Après souper nous retirâmes pour reposer. Le lendemain matin la reine nous octroya le choix d’une de ses lanternes pour notre conduite, telle qu’il nous plairait. Par nous fut élue et choisie la mie du grand M. P. Lamy, laquelle j’avais autrefois connue à bonnes enseignes. Elle pareillement me reconnaissait, et nous sembla plus divine, plus hilique[3], plus docte, plus sage, plus diserte, plus humaine, plus débonnaire et plus idoine qu’autre qui fût en la compagnie pour notre conduite. Remerciants bien humblement la dame reine, fûmes accompagnés jusqu’à notre nef par sept jeunes falots baladins, jà luisant la claire Diane.

COMMENT NOUS ARRIVÂMES À L’ORACLE DE LA BOUTEILLE.

Notre noble lanterne nous éclairant et conduisant en toute joyeuseté, arrivâmes en l’île désirée, en laquelle était l’oracle de la Bouteille. Descendant Panurge en terre, fit sur un pied la gambade en l’air gaillardement et dit à Pantagruel : « Aujourd’hui avons nous ce que cherchons avec fatigues et labeurs tant divers. » Puis se recommanda courtoisement à notre lanterne. Icelle nous commanda tous bien espérer, et, quelque chose qui nous apparût, n’être aucunement effrayés.
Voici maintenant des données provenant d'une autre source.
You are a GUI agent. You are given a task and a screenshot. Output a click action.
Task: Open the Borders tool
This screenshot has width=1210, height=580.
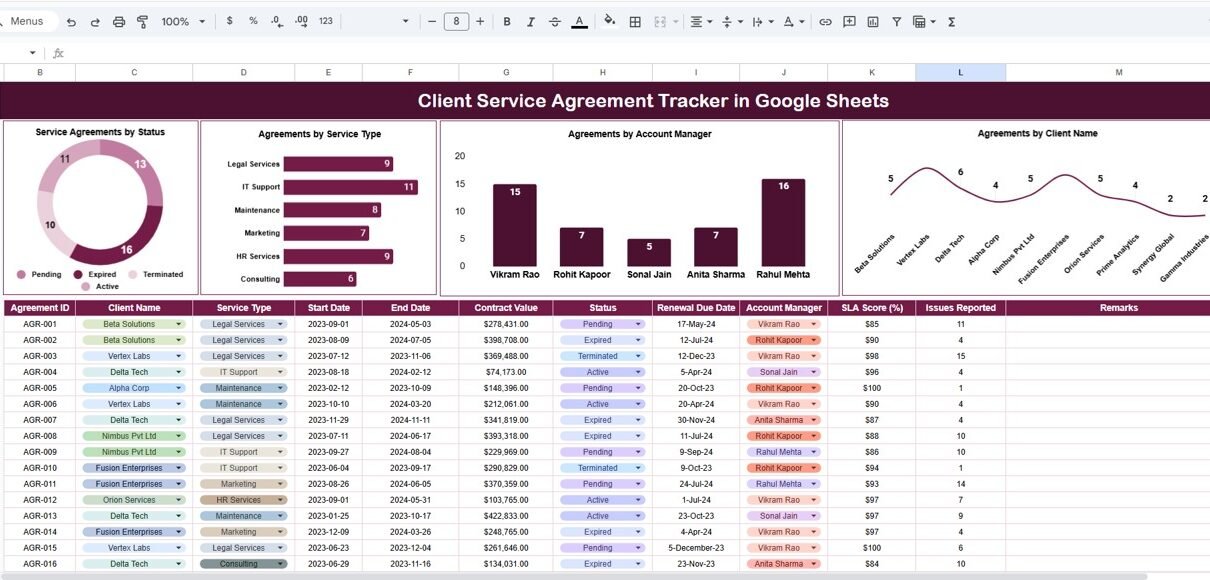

Approchants au temple de la dive Bouteille, nous convenait passer parmi un grand vignoble fait de toutes espèces de vignes, comme Phalerne, Malvoisie, Muscadet, Taige[4], Beaune, Mirevaux, Orléans, Picardent[5], Arbois, Coussi, Anjou, Graves, Corsique, Vierron[6], Nérac et autres. Le dit vignoble fut jadis par le bon Bacchus planté avec telle bénédiction que tous temps

  1. Armoriée.
  2. (Équivoque avec les pâles).
  3. Favorable.
  4. (Crû des environs de Pézenas).
  5. (En Franche-Comté).
  6. Le Véron, près de Chinon.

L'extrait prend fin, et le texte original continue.